* [Problem details]: Find every line below with the word "computer" in it, and copy each one.

* [Records]:
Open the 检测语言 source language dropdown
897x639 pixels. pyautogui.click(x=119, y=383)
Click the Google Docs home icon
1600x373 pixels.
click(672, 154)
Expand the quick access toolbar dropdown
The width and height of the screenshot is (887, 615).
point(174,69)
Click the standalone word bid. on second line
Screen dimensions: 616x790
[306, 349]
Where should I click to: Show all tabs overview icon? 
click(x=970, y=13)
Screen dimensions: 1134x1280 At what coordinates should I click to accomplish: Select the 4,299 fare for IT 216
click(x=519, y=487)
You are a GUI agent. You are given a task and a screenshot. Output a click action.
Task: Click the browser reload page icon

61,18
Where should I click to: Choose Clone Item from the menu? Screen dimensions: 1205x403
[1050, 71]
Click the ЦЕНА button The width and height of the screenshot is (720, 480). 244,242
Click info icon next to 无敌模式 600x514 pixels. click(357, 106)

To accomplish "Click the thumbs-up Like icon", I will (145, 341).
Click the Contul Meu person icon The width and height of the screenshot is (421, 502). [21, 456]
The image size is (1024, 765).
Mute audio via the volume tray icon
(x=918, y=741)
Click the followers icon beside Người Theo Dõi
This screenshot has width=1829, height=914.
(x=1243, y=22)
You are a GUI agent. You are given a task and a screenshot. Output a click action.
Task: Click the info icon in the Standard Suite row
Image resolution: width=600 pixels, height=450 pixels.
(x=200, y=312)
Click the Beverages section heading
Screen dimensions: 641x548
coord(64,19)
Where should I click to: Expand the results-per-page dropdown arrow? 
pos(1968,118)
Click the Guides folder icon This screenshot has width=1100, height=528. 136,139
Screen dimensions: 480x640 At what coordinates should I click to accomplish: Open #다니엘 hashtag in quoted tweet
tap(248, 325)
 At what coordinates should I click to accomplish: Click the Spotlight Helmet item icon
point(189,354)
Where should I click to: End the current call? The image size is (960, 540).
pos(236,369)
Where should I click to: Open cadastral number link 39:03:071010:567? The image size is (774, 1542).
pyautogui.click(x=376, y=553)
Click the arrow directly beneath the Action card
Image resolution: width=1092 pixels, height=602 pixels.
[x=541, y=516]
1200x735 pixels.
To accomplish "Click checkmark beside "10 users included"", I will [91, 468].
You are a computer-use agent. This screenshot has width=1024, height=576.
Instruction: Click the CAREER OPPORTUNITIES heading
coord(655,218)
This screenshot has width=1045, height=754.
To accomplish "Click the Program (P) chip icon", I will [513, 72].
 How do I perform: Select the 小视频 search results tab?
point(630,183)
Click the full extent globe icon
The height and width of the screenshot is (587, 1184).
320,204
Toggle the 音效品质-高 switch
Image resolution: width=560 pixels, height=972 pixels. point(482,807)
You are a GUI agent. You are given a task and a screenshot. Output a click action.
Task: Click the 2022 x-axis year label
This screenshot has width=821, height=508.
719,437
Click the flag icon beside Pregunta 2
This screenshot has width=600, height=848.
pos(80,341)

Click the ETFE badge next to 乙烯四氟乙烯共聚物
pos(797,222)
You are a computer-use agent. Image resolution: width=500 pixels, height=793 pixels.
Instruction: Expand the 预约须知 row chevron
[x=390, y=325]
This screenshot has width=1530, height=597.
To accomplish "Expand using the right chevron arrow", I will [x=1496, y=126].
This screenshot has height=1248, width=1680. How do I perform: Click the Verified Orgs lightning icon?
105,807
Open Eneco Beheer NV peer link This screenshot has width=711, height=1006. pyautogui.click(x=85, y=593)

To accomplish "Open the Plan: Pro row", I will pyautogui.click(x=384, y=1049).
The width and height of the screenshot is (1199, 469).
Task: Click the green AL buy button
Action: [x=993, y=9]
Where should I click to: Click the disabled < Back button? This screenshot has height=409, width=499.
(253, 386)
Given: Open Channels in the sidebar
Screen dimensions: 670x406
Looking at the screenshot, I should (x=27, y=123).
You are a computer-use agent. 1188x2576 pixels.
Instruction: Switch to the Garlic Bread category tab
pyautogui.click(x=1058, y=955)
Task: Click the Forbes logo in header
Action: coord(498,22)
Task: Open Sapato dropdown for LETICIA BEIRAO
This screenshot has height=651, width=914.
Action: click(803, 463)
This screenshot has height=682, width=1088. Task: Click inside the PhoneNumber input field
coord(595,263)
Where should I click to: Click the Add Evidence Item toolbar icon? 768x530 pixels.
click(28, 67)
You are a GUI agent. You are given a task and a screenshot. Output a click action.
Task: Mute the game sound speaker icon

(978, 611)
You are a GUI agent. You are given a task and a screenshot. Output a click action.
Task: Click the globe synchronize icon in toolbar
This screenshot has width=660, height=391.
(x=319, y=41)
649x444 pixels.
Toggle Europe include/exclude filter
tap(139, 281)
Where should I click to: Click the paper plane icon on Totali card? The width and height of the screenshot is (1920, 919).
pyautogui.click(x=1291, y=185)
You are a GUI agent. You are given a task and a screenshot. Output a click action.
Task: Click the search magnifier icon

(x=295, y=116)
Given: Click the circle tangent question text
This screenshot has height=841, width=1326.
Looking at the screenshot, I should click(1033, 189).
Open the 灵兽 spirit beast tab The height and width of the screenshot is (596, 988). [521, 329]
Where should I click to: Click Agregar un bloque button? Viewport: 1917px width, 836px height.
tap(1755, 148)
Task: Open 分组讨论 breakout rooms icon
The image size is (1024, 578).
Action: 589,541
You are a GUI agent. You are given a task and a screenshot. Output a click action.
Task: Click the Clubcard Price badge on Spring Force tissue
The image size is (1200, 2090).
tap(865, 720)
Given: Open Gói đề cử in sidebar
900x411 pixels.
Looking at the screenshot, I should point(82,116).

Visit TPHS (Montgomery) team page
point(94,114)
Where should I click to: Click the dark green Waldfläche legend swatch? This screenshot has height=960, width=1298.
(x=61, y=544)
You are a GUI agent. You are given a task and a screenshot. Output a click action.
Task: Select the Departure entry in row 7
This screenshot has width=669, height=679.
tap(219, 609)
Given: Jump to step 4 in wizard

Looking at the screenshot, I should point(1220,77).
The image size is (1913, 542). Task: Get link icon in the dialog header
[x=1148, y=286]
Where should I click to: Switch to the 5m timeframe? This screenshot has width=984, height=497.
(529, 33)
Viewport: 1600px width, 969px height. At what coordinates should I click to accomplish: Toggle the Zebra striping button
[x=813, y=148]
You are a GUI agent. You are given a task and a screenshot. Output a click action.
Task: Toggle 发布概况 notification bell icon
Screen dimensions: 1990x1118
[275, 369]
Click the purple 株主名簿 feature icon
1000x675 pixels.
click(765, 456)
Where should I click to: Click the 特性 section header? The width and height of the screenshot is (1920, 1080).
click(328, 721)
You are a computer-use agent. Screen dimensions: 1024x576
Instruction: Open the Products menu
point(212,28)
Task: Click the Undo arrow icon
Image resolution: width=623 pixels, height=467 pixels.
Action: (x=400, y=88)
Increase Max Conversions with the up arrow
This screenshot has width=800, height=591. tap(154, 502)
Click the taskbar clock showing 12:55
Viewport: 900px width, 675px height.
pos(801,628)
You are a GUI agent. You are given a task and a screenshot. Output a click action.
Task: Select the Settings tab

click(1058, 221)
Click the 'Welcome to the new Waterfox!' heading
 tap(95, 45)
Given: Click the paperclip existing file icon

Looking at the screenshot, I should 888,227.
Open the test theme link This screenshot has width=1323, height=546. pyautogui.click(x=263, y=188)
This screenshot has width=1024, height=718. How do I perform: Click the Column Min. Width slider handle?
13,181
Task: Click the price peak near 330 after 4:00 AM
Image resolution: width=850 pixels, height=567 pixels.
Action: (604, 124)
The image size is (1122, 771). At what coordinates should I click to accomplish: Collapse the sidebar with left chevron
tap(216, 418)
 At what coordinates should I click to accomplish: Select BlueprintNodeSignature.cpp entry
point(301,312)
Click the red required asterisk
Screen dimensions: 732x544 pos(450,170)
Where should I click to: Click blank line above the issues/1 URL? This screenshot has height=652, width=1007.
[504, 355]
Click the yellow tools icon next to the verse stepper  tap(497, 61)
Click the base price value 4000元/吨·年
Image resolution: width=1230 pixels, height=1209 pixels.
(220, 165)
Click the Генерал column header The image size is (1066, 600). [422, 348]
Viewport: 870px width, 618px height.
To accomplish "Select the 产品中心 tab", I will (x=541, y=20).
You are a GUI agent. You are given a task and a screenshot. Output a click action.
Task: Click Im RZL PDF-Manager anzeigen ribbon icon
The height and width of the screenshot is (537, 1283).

* [Reply]:
You are a computer-use agent. This screenshot has width=1024, height=576.
You are a computer-use agent. Image resolution: width=500 pixels, height=793 pixels.
You are a computer-use agent. 1188x2576 pixels.
You are a computer-use agent. Screen dimensions: 1024x576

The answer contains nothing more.